### Exercise goal
Please repeat exactly the lines below from the one containing "[Yuasa REC14-12 12V" down to the one containing "Yuasa NP12-6 6V 12Ah USV-Batterie (109, 1525)", both included, and nothing else.

### Given entries
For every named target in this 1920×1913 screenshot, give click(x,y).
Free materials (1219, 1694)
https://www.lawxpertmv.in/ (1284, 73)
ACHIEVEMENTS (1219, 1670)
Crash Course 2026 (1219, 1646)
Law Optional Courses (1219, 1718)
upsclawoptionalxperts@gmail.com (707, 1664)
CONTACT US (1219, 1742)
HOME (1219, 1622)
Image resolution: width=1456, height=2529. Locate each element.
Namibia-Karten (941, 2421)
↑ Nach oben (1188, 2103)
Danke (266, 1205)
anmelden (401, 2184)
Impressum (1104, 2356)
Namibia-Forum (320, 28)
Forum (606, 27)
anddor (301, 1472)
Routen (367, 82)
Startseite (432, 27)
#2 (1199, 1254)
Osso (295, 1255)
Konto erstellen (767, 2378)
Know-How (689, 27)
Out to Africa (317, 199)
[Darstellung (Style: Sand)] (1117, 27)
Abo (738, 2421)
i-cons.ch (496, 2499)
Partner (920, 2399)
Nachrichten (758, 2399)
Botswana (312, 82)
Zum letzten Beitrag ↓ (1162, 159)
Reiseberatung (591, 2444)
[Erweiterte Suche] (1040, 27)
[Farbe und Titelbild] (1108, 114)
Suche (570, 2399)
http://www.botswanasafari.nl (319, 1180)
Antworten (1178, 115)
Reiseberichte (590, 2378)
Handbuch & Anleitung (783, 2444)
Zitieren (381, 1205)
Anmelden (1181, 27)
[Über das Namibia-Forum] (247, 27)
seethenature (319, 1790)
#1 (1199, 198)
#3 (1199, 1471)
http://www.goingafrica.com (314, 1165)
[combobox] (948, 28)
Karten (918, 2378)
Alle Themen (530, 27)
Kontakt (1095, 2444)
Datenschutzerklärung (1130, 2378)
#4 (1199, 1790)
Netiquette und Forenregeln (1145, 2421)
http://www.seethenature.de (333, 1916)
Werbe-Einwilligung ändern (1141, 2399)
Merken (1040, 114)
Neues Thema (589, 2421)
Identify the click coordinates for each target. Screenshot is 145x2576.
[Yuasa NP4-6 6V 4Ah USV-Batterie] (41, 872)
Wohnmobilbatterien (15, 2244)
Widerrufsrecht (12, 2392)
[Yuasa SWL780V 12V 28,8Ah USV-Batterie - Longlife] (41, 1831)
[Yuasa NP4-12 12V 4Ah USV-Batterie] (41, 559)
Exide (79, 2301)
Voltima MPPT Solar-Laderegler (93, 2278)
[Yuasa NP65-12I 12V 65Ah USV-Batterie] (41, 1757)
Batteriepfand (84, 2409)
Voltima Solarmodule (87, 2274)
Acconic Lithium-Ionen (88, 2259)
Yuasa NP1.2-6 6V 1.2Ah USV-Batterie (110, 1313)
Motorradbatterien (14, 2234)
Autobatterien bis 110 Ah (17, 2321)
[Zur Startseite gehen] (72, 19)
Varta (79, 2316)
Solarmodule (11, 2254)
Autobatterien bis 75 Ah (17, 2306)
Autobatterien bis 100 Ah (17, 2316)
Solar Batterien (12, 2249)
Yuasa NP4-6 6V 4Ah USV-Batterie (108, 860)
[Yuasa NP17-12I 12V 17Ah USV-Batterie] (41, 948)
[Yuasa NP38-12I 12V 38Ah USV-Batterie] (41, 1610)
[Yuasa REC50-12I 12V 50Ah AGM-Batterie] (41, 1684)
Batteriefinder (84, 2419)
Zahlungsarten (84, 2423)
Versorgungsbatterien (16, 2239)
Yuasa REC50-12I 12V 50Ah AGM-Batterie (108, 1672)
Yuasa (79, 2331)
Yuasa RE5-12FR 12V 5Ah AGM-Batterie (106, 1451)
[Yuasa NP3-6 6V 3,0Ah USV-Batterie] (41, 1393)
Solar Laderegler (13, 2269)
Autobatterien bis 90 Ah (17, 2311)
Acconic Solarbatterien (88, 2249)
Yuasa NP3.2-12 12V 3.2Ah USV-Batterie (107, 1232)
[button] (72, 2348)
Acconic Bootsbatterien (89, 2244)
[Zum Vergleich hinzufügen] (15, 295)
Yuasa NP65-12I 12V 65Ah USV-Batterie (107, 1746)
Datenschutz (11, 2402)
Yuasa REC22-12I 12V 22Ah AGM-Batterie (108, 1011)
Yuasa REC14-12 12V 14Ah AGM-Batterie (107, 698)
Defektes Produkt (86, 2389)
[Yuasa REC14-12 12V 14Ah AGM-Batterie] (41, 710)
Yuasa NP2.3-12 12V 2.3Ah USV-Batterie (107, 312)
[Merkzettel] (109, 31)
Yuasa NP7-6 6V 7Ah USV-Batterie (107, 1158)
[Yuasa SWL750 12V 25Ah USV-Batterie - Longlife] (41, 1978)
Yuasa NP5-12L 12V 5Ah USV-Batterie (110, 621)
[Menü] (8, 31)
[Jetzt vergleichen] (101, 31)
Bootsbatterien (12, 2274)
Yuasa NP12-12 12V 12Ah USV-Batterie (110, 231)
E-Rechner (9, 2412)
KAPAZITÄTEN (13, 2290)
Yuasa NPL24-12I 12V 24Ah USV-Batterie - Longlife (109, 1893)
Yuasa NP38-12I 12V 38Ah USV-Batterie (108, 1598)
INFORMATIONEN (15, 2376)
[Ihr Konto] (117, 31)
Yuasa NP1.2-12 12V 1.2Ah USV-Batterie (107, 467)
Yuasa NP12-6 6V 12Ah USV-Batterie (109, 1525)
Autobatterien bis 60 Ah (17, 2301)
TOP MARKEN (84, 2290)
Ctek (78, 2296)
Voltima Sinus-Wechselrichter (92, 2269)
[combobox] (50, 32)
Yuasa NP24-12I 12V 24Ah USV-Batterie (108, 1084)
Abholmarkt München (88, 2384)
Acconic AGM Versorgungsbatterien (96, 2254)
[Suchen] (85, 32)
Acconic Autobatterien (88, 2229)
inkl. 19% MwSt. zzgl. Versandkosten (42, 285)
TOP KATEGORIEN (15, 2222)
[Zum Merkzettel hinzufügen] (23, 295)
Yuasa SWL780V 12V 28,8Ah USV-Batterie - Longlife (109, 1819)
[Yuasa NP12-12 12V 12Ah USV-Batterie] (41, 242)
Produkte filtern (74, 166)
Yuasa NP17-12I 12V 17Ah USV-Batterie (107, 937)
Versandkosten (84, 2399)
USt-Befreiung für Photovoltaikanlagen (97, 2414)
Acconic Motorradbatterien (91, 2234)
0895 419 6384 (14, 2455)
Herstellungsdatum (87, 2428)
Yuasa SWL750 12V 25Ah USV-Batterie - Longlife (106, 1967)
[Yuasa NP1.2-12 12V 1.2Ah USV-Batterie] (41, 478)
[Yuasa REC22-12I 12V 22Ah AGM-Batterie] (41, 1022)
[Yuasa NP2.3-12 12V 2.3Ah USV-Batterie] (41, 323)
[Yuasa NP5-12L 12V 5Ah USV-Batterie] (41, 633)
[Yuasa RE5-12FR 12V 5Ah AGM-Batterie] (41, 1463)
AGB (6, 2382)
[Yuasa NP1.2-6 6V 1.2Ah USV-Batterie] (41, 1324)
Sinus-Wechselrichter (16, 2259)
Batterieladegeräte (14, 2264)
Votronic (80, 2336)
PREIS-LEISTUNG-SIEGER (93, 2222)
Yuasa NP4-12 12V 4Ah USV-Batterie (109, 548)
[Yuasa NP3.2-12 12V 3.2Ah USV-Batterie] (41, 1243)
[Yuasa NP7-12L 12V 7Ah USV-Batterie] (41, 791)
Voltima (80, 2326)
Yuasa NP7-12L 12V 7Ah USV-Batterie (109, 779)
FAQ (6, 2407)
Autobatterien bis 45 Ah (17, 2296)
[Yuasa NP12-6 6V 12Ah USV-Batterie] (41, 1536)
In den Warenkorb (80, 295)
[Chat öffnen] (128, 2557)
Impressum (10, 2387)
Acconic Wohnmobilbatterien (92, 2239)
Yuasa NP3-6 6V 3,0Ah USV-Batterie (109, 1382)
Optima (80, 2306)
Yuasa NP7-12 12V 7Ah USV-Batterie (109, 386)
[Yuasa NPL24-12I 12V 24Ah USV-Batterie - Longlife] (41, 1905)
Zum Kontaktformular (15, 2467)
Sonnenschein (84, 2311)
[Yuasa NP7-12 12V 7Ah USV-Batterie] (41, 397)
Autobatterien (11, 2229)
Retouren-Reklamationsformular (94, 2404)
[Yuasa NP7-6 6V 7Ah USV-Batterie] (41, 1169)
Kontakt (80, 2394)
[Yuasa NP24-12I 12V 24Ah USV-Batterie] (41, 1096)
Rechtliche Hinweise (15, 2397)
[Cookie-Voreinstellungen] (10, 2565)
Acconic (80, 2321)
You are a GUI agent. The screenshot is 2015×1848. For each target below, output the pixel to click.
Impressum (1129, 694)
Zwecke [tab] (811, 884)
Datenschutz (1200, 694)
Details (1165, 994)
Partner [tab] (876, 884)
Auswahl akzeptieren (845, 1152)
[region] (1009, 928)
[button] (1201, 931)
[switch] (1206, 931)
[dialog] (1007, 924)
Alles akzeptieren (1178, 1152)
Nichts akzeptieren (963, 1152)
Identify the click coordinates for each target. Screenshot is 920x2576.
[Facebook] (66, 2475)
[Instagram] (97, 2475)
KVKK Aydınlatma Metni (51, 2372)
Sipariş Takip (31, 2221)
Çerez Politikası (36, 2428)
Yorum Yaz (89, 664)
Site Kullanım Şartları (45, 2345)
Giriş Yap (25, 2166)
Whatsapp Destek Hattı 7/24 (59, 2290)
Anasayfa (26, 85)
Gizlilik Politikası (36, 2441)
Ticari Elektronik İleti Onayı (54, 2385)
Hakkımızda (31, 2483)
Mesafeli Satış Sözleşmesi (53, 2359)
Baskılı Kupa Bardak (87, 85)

### Output
[Yuasa REC14-12 12V 14Ah AGM-Batterie] (41, 710)
Yuasa NP2.3-12 12V 2.3Ah USV-Batterie (107, 312)
[Merkzettel] (109, 31)
Yuasa NP7-6 6V 7Ah USV-Batterie (107, 1158)
[Yuasa SWL750 12V 25Ah USV-Batterie - Longlife] (41, 1978)
Yuasa NP5-12L 12V 5Ah USV-Batterie (110, 621)
[Menü] (8, 31)
[Jetzt vergleichen] (101, 31)
Bootsbatterien (12, 2274)
Yuasa NP12-12 12V 12Ah USV-Batterie (110, 231)
E-Rechner (9, 2412)
KAPAZITÄTEN (13, 2290)
Yuasa NPL24-12I 12V 24Ah USV-Batterie - Longlife (109, 1893)
Yuasa NP38-12I 12V 38Ah USV-Batterie (108, 1598)
INFORMATIONEN (15, 2376)
[Ihr Konto] (117, 31)
Yuasa NP1.2-12 12V 1.2Ah USV-Batterie (107, 467)
Yuasa NP12-6 6V 12Ah USV-Batterie (109, 1525)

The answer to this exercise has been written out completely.